Kandisha tells the story of three young teenage women Amelie, Bintou and Morjana (Mathilde Lamusse, Suzy Bemba and Samarcande Saadi); three childhood friends who are enjoying their summer break in the dilapidated streets of Paris. Chilling out with their peers, branding walls with splatterings [sic] of graffiti; it is all about living in the moment one day at a time regardless of what life throws at you.
One night, the girls are out on their nightly trip of branding in an abandoned apartment complex that is scheduled to be demolished. There they share stories, which include a Moroccan urban legend of Kandisha, a supernatural force embodied as a woman who kills men. Bintou and Morjana laugh it off while Amelie remains reticent over the whole thing.

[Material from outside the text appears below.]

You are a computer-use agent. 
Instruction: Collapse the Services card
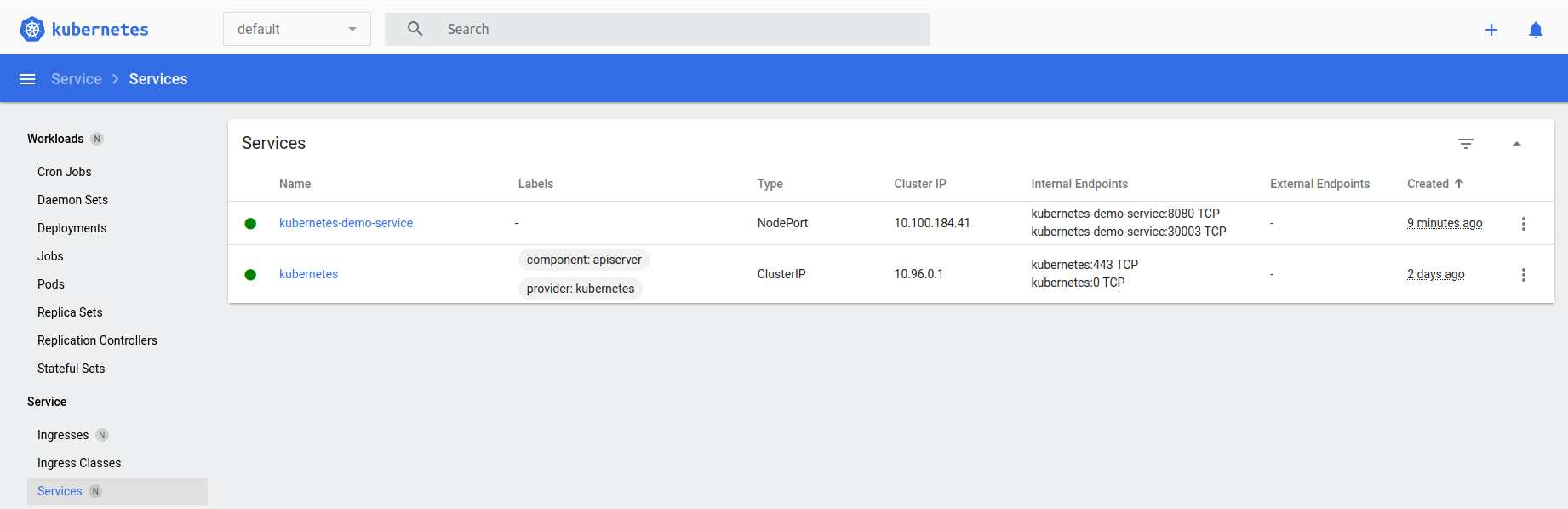[1517, 144]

But things take an extremely dark turn when Amelie gets assaulted by a tenacious ex-boyfriend. During her anguish, Amelie inadvertently casts out Kandisha and the ex-boyfriend mysteriously ends up dead. Not wanting to dwell any deeper on the matter and seeing her friends reacting the death as an act of good riddance on behalf of Amelie; they all brush it off. That is until more deaths of men begin to occur; which sees the girls on a mission to stop Kandisha from killing. The three of them may be safe but what about their loved ones including Bintou’s father or Amelie’s younger brother?
Kandisha is the latest film from French filmmaking duo Alexandre Bustillo and Julien Maury; who are famous for their ventures into horror (being partly responsible for the New French Extremity thanks to their debut 2007 slasher film Inside). Since then, their output has had their ups (the fantasy-horror film Livid and the backwoods survival flick Among the Living) and downs (the middling Texas Chainsaw entry Leatherface). How does Kandisha rank in their filmography?
On the positive front, the performances from the leads are convincing, believable and even poignant; particularly from Lamusse as Amelie who easily engenders sympathy from her wilful character. The chemistry between the three provides the film with the much-needed heart to make the horror palpable, even when the proceedings in the story become quite predictable.
As for the genre thrills; Bustillo and Maury have not held back on what made their horror efforts stand out which is the gore. There are lashings of bodily trauma and injury detail peppered throughout as Kandisha wreaks havoc (including a shocking sequence that features human flesh ripped to shreds as if a kindergartener playing with a piece of paper).
However, the real horror they explore in the film is the experiences of young women under the looming threat of patriarchy; whether it’s through misogyny, power plays, social status and objectification; the filmmakers do a good job in making that the true horror behind the genre flashes by without coming off as sanctimonious or blatant.
On the negative front, the story itself is predictable. The filmmakers are cine-literate of prior horror films like Bernard Rose’s Candyman. However, all the tropes in the film are there (threat is established, scepticism, deaths occur, investigation/exposition and so on) and Maury and Bustillo do not lend enough innovation to make the film transcend its limitations to become something much more.
Overall, Kandisha is an effective effort from Bustillo and Maury that manages to provide the requisite genre thrills with carpentry-like precision. But it lacks a certain spark to become something that will truly linger in the minds of the audience long after it is over.
THREE STARS (OUT OF FIVE)
Kandisha is now showing exclusively on Shudder.